COLUMBIA, S.C. (WCBD) – Doctors Care and South Carolina medical groups will pay $22.5 million to resolve civil allegations of healthcare fraud.
It comes after a whistleblower complaint alleged Doctors Care, the state’s largest urgent care provider network, and its management company, UCI Medical Affiliates of South Carolina, falsely certified that certain urgent care visits were performed by providers who were credentialed to bill Medicaid, Medicare, and TRICARE for medical services.
Instead, the lawsuit states the services were performed by non-credentialed providers.

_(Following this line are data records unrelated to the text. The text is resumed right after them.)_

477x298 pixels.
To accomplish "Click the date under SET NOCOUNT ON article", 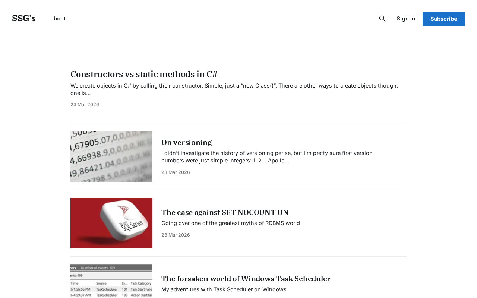I will tap(176, 235).
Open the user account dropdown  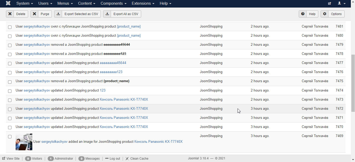pos(341,3)
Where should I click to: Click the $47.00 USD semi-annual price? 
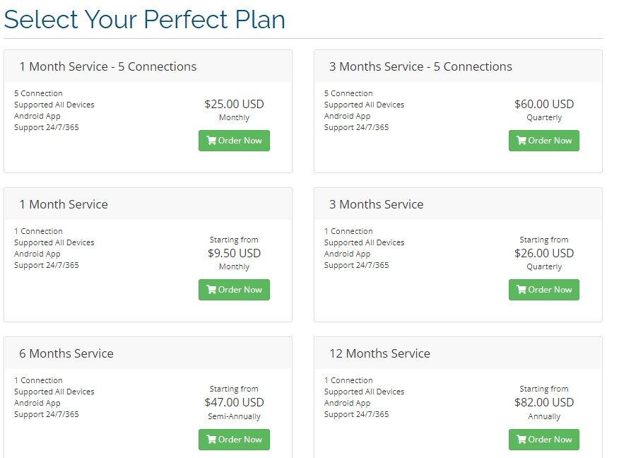(234, 402)
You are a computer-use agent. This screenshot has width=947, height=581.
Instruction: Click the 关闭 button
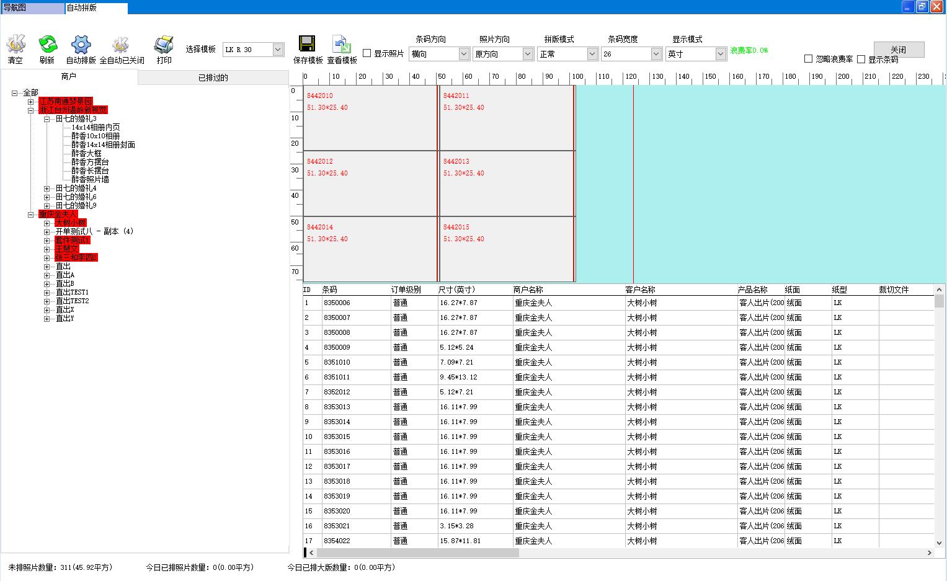tap(899, 50)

According to Acting United States Attorney for the District of South Carolina, M. Rhett DeHart, federal health insurance companies require physicians and midlevel providers to apply for and receive approval to bill any services to the insurer. He said this approval is known as a provider’s “billing credentials.”
Providers are obligated to renew these billing credentials periodically and must obtain new credentials with new employment.
According to a news release provided by DeHart’s office, the lawsuit alleges that UCI was unable to secure and maintain necessary billing credentials for most Doctors Care providers dating back to 2013.
It also states that UCI knew that federal insurance programs would deny claims submitted with the billing number of a provider who had not yet received their billing credentials. “But instead of solving its credentialing problem – or holding claims while a temporary solution could be found – UCI allegedly submitted the claims falsely, “linking” the uncredentialed rendering providers to credentialed billing providers in order to get the claims paid,” DeHart’s office reported.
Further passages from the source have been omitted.